Audit logging¶
RG keeps an investigation-grade audit trail: every security- and operations-relevant action is recorded with its actor, target, outcome, source, and a correlation identifier. Audit writes are transactional with the action they describe, so a recorded action definitely happened and a happened action is definitely recorded. High-frequency heartbeat and telemetry are deliberately excluded to keep the trail meaningful.
What is audited¶
The audit trail captures the consequential actions across the platform, including: authentications, permission changes, pairing approvals, configuration changes, adapter invocations, firmware upgrades, native-GUI access, credential issuance and revocation, and secret access. This spans the security-relevant (who signed in, whose permissions changed, which secret was read) and the operations-relevant (what configuration changed, which firmware was applied, who opened a device's dashboard). Together they form a complete account of the decisions and changes that shape the fleet's state and who is allowed to act on it — the events an investigator or auditor would need to reconstruct what happened, as distinct from the continuous background telemetry of normal running.
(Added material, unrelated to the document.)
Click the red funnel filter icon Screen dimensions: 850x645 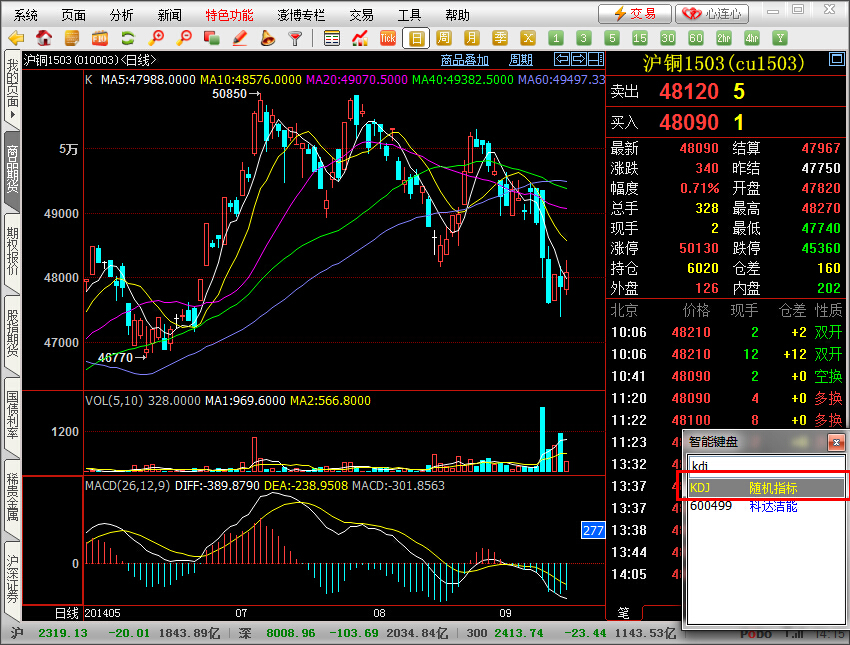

The shape of an audit event¶
Each event is recorded with a consistent set of facts: the actor who performed it, the target it acted on, the outcome (success or failure), the source it came from, and a correlation identifier that ties related events together across a single operation or session. Configuration changes additionally carry before/after metadata, so a change record shows not just that a setting changed but what it changed from and to. This uniform shape is what makes the trail investigable: an analyst can follow a correlation identifier across an operation, filter by actor or target, and see the concrete delta of any configuration change — without the events being an inconsistent grab-bag that must be interpreted per type.
Transactional writes¶
Audit writes are transactional with the action they record. An action and its audit entry commit together, so there is no window in which an action takes effect without a record, and no orphaned record for an action that didn't complete. This closes the gap that best-effort or after-the-fact logging leaves, where a crash or race can drop the very events an investigation depends on. Because the record is bound to the action atomically, the audit trail can be trusted as authoritative: its presence or absence of an event is proof of whether that event occurred, which is exactly the property an investigation-grade trail must have.
What is excluded and why¶
The trail deliberately excludes high-frequency heartbeat and telemetry. Those signals — liveness checks, periodic metrics — occur constantly and describe normal running rather than consequential action, and folding them into the audit trail would bury meaningful events under volume and inflate retention with noise. Telemetry has its own monitoring path for exactly this reason. Keeping it out of audit preserves the trail's signal: what remains is the set of actions someone might need to answer for, not the ambient hum of a healthy fleet. This exclusion is a design choice in service of investigability, not a gap.
Retention across deployments¶
Retention adapts to the deployment while keeping the same record. Connected clusters replicate audit upward for long-term retention, so events are preserved centrally beyond any single cluster. Air-gapped clusters retain audit locally and export on demand, producing a complete local record without any external connection. In all cases, retention is configurable per organization, so an operator sets how long the trail is kept to match its own compliance obligations. The same investigation-grade event — actor, target, outcome, source, correlation identifier, and change deltas — is what gets retained, whether it lives in central long-term storage or inside an isolated cluster awaiting export.